**WHAT YOU ARE ASKED TO DO:**
Pick each line that has "agent" out of the records.

INPUT DATA Block Start

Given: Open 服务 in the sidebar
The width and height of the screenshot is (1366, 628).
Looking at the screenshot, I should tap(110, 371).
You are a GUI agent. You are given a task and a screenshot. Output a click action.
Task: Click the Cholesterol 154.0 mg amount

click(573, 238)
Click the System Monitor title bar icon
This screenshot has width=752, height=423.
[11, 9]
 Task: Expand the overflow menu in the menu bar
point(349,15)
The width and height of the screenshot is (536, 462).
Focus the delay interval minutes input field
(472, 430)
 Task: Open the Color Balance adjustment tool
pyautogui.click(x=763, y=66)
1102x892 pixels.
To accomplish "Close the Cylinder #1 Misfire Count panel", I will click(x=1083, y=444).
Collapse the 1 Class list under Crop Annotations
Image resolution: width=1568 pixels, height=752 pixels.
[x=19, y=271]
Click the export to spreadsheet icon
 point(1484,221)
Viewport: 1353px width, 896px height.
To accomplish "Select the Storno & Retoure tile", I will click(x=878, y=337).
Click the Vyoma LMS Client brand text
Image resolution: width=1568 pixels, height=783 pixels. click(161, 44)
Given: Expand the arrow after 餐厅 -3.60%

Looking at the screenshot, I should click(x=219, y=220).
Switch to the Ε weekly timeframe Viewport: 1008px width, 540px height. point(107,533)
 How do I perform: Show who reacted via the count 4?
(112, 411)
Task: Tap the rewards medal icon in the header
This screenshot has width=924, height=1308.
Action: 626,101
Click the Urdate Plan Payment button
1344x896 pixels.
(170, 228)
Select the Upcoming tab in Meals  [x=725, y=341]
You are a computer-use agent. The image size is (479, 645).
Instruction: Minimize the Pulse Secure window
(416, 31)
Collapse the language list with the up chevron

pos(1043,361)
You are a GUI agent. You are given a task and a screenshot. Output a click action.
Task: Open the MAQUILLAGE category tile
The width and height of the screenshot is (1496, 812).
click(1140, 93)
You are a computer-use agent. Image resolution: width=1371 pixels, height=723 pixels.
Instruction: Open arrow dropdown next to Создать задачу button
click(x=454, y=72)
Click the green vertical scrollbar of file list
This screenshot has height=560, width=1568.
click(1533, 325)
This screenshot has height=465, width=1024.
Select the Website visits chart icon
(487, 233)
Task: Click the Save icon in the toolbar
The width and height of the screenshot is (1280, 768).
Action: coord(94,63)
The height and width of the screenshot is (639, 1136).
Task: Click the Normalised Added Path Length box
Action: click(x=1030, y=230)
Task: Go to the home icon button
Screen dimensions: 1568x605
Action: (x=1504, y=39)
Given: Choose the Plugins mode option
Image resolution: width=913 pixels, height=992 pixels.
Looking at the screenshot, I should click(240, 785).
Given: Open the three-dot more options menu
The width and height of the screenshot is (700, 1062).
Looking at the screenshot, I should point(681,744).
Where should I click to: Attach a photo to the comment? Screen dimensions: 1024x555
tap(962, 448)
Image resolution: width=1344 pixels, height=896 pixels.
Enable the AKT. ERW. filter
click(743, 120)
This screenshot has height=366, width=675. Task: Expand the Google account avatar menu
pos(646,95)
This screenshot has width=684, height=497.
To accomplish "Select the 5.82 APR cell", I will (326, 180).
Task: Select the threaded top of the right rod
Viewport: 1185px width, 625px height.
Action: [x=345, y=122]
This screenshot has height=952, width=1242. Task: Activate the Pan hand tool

INPUT DATA Block End

**YOUR SOLUTION:**
You are a GUI agent. You are given a task and a screenshot. Output a click action.
You are a computer-use agent. The image size is (479, 645).
You are a GUI agent. You are given a task and a screenshot. Output a click action.
You are a computer-use agent. Image resolution: width=1371 pixels, height=723 pixels.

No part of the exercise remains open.